To address the inconvenience caused by the withdrawal suspension, Crypto.com assured users that they could still withdraw USDC and USDT through other supported networks, including Cronos and Ethereum.
This development underscores the dynamic nature of the cryptocurrency market, where rapid responses to emerging challenges are crucial. As the industry emphasizes transparency and security, users can expect further initiatives, such as proof of reserves, to become standard practices among reputable crypto platforms. Stay tuned for updates as the industry navigates these evolving dynamics.
Binance is temporarily suspending withdrawals on the *SOL* network, effective since March 4, 2024. The interruption is attributed to the heightened transaction volume experienced on the network, prompting Binance to take necessary measures.
You might come across a 'Sorry, internet seems to be down', 'Sorry, insufficient funds' or 'A network error occurred' error message when attempting to unstake or withdraw an inactive SOL stake. This can happen if your Available balance doesn't have sufficient SOL to cover the transaction fee.
Can I unstake Solana at any time? There is no lock up period on Solana staking. You can stake and unstake at any time.

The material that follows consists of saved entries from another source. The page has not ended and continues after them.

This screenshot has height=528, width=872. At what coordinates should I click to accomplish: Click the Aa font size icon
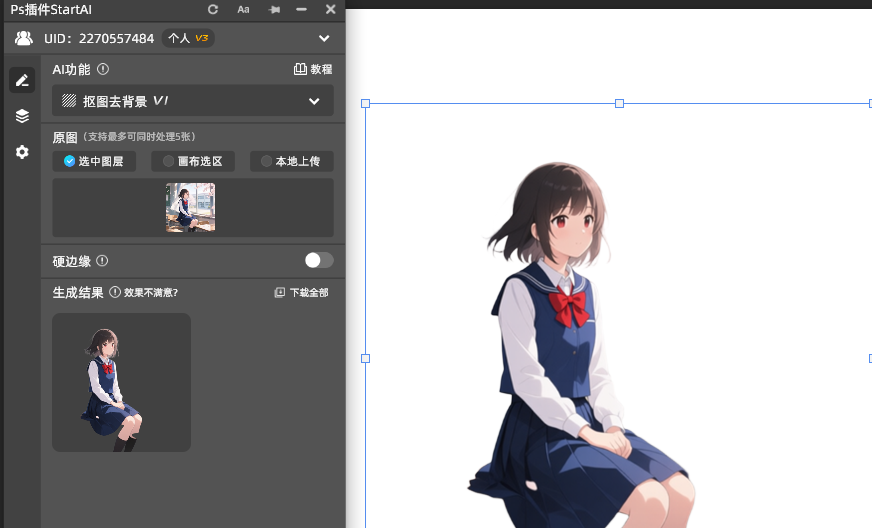coord(243,9)
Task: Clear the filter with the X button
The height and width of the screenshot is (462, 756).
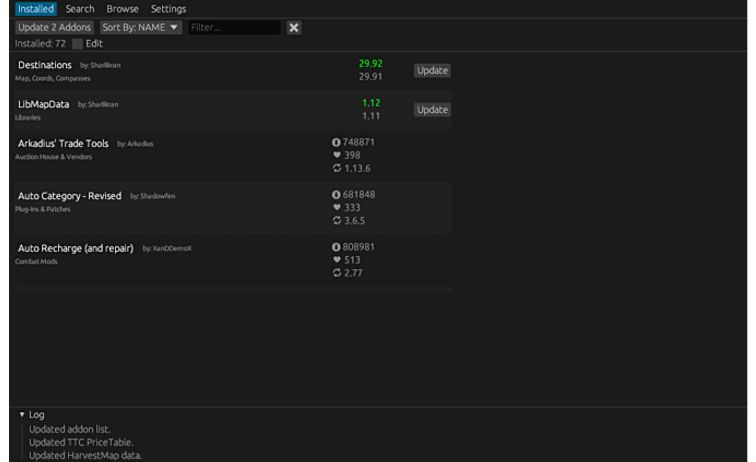Action: point(294,27)
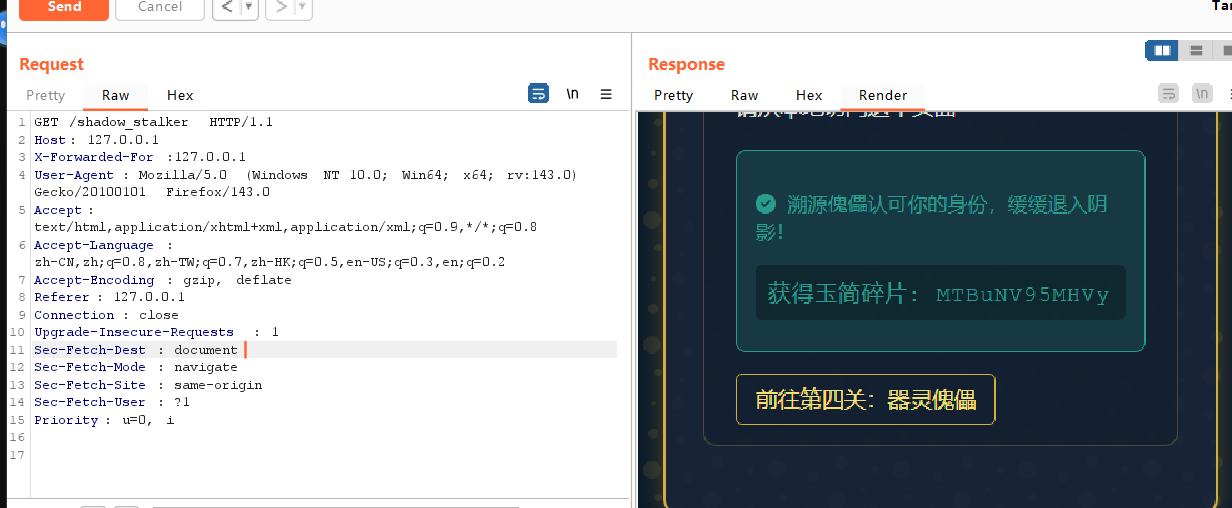Expand the back history dropdown arrow
This screenshot has height=508, width=1232.
[x=249, y=7]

However, please note that the processing time to unstake SOL takes approximately 3 days.
Token creators might utilize freeze authority for various reasons: Security: If a security breach or hacking incident occurs, the creator can freeze token accounts to prevent unauthorized transfers and minimize potential losses.
To safeguard your funds, you are recommended to enable the 24-hour withdrawal lock, which protects your account by disabling withdrawals for 24 hours to addresses that have been newly whitelisted.

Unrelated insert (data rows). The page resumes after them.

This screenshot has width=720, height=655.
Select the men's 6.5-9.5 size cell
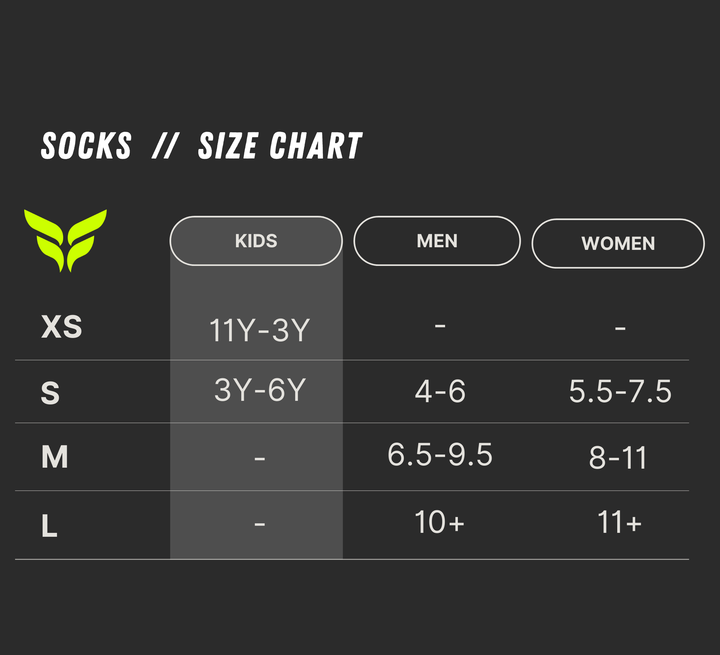click(440, 455)
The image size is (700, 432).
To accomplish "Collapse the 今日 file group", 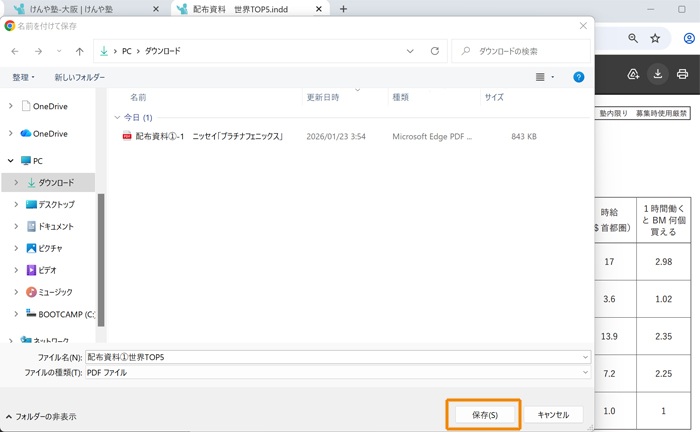I will click(117, 117).
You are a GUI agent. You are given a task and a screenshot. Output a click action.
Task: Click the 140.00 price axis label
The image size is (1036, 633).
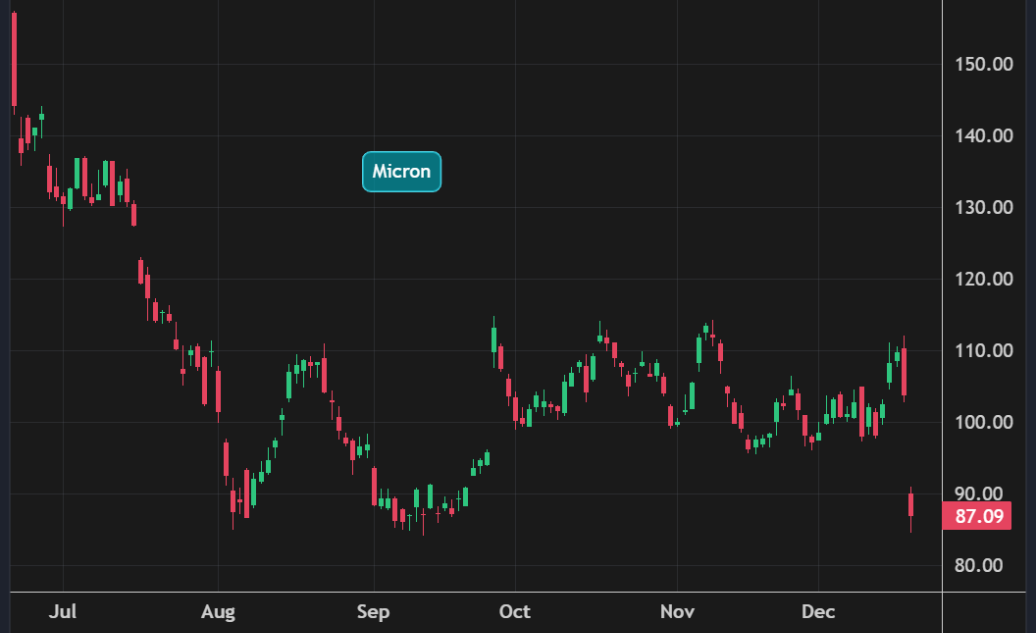click(979, 136)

There are a few potential reasons why your transactions might be taking longer than expected: Network Congestion: Even though you're setting a priority fee, if the network is congested, it can still take time for your transaction to be processed.
The time it takes can vary based on network congestion and the transaction fee paid. Typically, USDC transactions are completed within minutes when the Ethereum network is not overloaded.
Increased transaction activity on the Solana network prompts Binance to suspend withdrawals, with optimizations expected to resolve the issue. Binance suspended withdrawals on the Solana network due to intermittent issues. The surge in trading volume on Solana potentially strains the network.
Your crypto withdrawals may be temporarily restricted for a few different reasons: Sign-In From a New Device. Pending Bank Transfer (ACH) Pending Debit Card Transfer (24 hour hold)
The Solana network is facing congestion, attributed to spam transactions. Solana developers are working on solutions, including software patches and updates.
The vast majority of these failed transactions are sent by bots — prototypical extension-based wallet flows would simulate transactions ahead of time before submitting to the chain, whereas a bot is more likely to send the transaction without verifying the execution,” Wong said in a message.
Major congestion issues are plaguing the Solana network, leading to 70% of transactions failing. In response, developers are stepping in. Solana developers announce measures to address network congestion.
One epoch in the SOL network lasts around 2-3 days. It takes one full epoch to deactivate your SOL delegation - once finished you will be able to withdraw it. This will include your original stake and any rewards you earned. E1: Will start deactivating your Stake.
Introduction: My name is Geoffrey Lueilwitz, I am a zealous, encouraging, sparkling, enchanting, graceful, faithful, nice person who loves writing and wants to share my knowledge and understanding with you.